* [Parts of the exercise]
1/ Decide whether each statement below agrees with the text on toxic flame retardants, answering yes or no for (a), (b) and (c) and quoting the deciding words of the text. (a) California's new law requires furniture makers to label their products with the fireproofing chemicals they use. (b) Legislators called for a law banning the 20 most toxic flame retardants. (c) The more harmful flame retardants are typically used for curtains and upholstery that are laundered often.
2/ Carry on the text on toxic flame retardants from its final sentence.

* [Extracted text]
%%

In an effort to better inform consumers, in September California adopted a new law requiring furniture makers to label their products with a disclosure of the fireproofing chemicals they use.

California Makes it Law: Label Toxic Flame Retardants in Furniture | Environmental Working Group

At the same time legislators called for a stricter law that would ban the 10 most toxic flame retardants, which have the greatest potential for harmful effects. Sen. Charles Schumer Proposes Ban On 10 Flame Retardants In Kids Products CBS New York

Surprisingly, with so much attention on toxic flame retardants lately, nobody has really understood how they are getting into the environment, especially the more harmful ones that are typically only used for curtains and upholstery, which are rarely laundered. Finally, a new research project has answered the question...

Quote:
Mystery solved: How toxic flame retardants get into the environment

SEATTLE -- Scientists have well chronicled the vast reach of flame retardants in waterways and wildlife -- even in the most remote corners of the planet.

But exactly how toxic flame retardants get from inside homes and then out into the environment has never been confirmed until now, says the author of a new study.

%%

* [Records from a collection]
%%

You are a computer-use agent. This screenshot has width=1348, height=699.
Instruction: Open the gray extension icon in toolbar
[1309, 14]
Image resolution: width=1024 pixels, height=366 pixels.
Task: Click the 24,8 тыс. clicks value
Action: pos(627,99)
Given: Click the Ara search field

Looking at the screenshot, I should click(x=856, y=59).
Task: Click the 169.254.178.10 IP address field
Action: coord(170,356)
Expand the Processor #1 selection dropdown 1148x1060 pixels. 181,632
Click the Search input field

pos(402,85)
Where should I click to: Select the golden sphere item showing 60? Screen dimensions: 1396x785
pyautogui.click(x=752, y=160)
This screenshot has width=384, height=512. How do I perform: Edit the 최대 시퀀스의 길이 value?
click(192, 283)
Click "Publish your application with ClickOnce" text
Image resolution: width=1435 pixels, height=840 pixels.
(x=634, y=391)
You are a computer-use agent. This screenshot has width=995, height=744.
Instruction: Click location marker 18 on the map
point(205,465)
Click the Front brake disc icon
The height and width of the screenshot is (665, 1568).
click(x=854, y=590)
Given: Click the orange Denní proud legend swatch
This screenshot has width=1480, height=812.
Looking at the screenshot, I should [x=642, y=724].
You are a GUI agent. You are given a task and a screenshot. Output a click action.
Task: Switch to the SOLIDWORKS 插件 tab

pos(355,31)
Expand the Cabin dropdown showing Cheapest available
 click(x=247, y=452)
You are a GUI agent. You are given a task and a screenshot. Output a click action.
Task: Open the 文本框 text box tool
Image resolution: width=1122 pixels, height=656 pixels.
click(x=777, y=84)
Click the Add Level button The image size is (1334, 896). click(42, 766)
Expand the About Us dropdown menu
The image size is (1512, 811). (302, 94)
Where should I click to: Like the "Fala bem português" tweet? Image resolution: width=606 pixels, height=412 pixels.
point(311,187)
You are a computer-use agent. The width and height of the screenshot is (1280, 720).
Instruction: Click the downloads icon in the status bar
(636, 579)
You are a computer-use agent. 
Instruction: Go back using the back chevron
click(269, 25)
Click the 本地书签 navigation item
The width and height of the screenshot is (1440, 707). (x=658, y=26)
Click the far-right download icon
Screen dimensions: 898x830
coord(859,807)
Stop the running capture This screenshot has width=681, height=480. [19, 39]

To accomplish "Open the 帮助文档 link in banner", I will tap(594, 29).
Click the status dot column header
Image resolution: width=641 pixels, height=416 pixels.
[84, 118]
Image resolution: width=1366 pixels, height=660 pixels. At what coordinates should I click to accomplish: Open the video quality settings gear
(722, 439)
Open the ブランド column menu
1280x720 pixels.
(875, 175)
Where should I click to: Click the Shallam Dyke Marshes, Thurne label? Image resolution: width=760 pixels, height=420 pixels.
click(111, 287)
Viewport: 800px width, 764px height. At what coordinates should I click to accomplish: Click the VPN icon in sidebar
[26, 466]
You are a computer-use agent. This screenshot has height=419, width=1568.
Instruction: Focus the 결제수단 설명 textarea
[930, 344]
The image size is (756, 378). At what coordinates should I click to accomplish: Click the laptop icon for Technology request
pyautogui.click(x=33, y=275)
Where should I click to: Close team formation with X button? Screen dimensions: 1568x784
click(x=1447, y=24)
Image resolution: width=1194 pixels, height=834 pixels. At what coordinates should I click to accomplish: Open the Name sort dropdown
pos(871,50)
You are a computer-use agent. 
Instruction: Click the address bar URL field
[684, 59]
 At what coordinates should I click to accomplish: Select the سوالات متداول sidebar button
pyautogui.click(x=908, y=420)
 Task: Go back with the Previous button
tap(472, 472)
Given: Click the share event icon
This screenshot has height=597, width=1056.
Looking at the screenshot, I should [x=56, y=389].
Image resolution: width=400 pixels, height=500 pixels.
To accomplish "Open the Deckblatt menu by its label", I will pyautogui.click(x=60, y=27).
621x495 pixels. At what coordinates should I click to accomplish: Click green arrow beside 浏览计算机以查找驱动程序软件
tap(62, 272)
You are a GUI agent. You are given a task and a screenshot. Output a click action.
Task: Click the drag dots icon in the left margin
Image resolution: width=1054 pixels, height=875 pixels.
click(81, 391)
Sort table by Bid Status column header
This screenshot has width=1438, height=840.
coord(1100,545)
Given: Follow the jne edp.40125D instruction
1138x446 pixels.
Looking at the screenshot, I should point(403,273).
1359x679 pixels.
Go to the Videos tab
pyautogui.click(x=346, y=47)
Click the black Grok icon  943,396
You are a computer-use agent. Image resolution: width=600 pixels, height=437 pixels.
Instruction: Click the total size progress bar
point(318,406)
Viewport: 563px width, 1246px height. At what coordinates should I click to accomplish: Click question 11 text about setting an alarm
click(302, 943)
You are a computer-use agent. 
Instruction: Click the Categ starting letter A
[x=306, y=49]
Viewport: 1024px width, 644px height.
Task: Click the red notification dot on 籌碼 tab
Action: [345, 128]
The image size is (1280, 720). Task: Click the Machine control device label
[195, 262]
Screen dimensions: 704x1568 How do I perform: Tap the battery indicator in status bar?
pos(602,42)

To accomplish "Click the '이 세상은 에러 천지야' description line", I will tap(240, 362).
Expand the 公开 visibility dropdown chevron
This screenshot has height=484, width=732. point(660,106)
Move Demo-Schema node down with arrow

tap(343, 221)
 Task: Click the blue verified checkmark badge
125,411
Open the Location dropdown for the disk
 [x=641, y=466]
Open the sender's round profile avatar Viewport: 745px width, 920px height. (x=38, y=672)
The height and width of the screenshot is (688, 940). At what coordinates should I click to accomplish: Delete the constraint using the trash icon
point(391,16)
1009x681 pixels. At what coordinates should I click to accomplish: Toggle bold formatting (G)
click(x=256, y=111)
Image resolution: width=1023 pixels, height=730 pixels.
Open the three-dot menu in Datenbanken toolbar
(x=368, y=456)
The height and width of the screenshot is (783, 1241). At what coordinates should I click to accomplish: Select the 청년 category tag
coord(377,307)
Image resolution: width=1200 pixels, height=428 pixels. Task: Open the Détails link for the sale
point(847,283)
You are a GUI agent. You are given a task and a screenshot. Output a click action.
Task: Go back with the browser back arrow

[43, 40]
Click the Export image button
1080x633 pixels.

%%

* [Response list]
1/
(a) Yes: "requiring furniture makers to label their products with a disclosure of the fireproofing chemicals they use"
(b) No: "ban the 10 most toxic flame retardants"
(c) No: "typically only used for curtains and upholstery, which are rarely laundered"

2/
The peer-reviewed study published Wednesday in the journal Environmental Science and Technology found household flame retardants, a portion of which degrades into dust, cling to our clothing and are then washed away in our washing machines.

The wastewater then goes to municipal treatment plants, where it passes through into the environment. While some levels of certain kinds of flame retardants tend to cling to sludge and then disposed on land, much of it is water soluble and exits the treatment plants directly into waterways.

"The levels that we found in the effluent add up to make these a very significant water pollutant," said Erika Schreder, study lead author and staff scientist with the Washington (State) Toxics Coalition. "The fact that these flame retardants are being discharged in large quantities into our waterways is a threat to human health and it's a threat to our fish and wildlife."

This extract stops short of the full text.